[Begin]

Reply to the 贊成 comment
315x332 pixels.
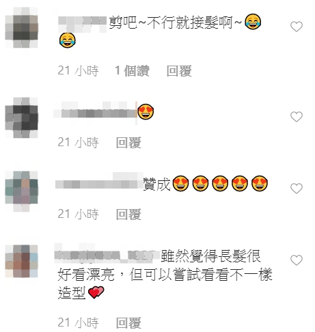tap(128, 215)
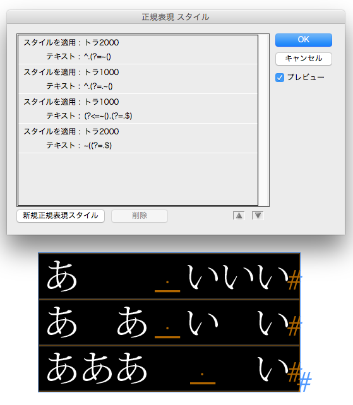Click the 削除 button
The image size is (353, 405).
[x=140, y=216]
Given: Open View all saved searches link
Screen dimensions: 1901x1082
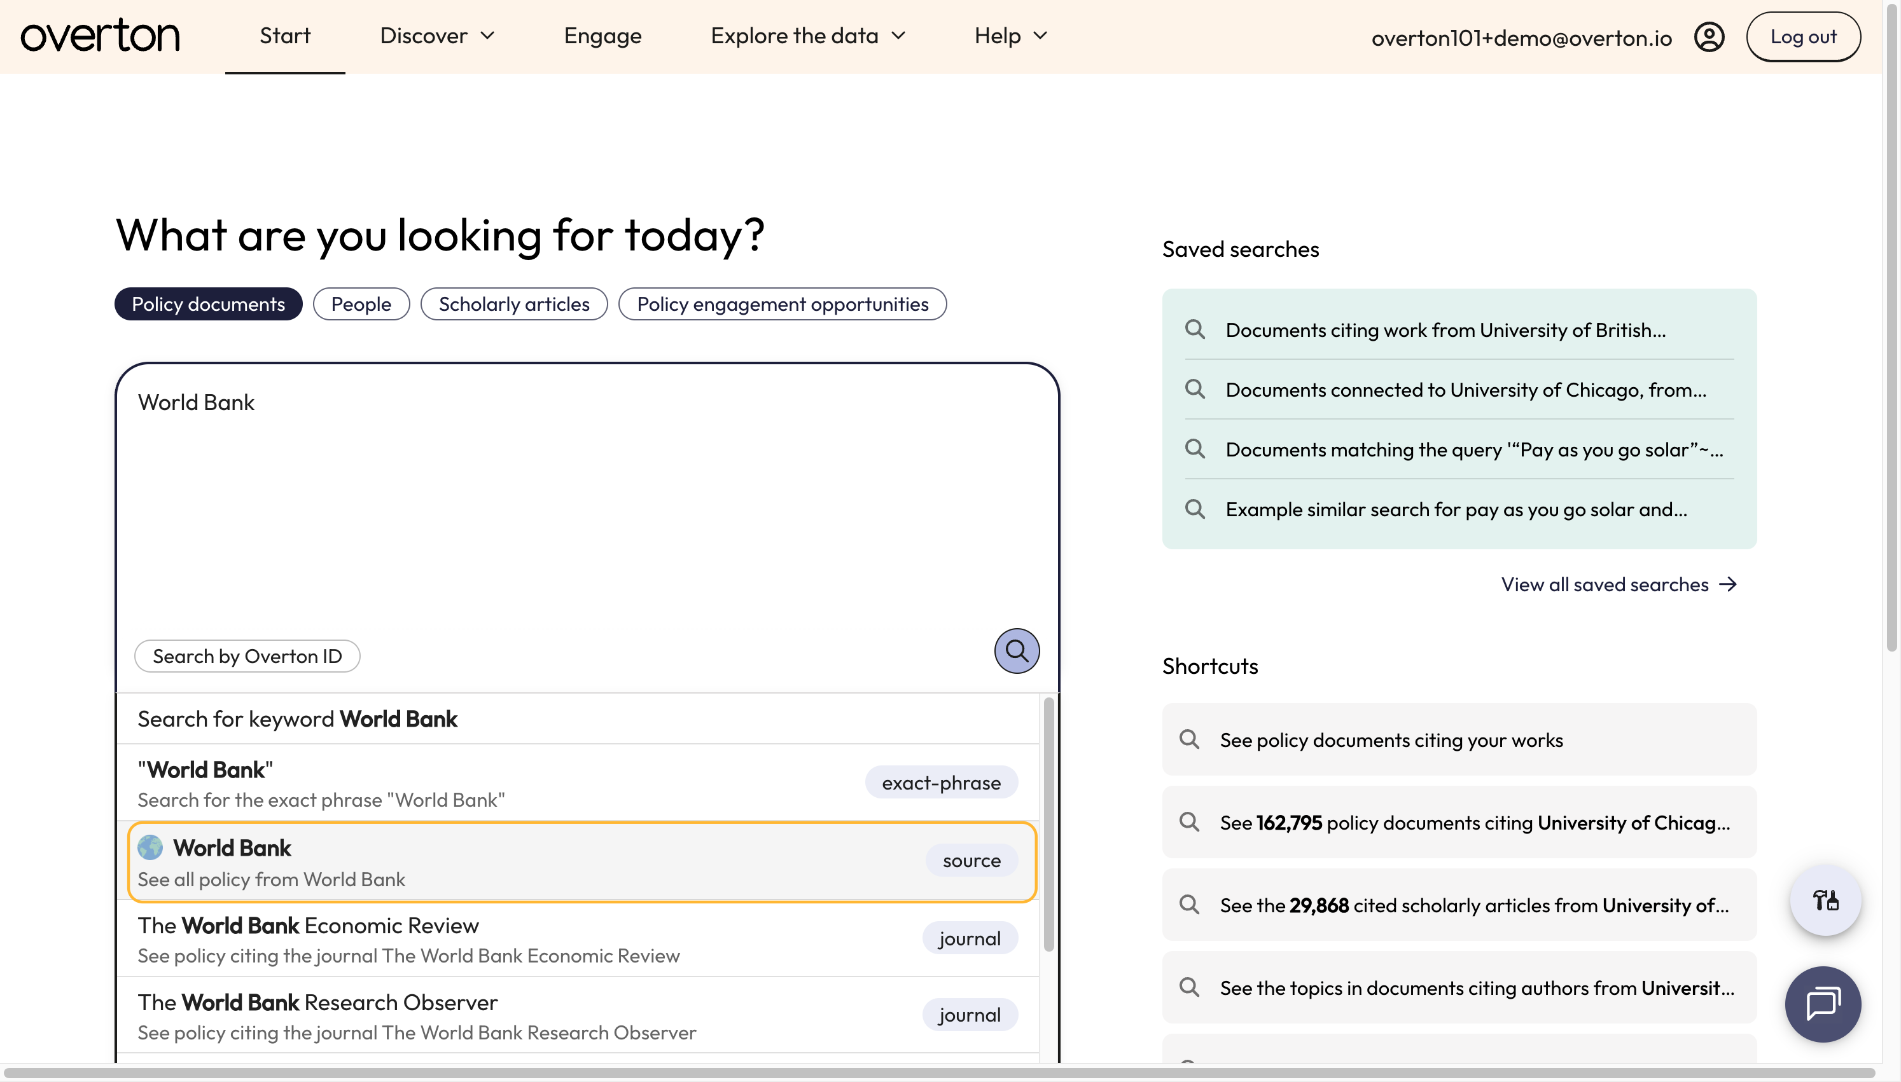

[End]

» **WHAT YOU HAVE TO DO**
Lay out every line of the listing above as a numbered list, skipping blank lines and leaving out the pictures.

» **TASK RESULT**
1. Reply to the 贊成 comment
2. 315x332 pixels.
3. tap(128, 215)
4. Click the 削除 button
5. The image size is (353, 405).
6. [x=140, y=216]
7. Given: Open View all saved searches link
8. Screen dimensions: 1901x1082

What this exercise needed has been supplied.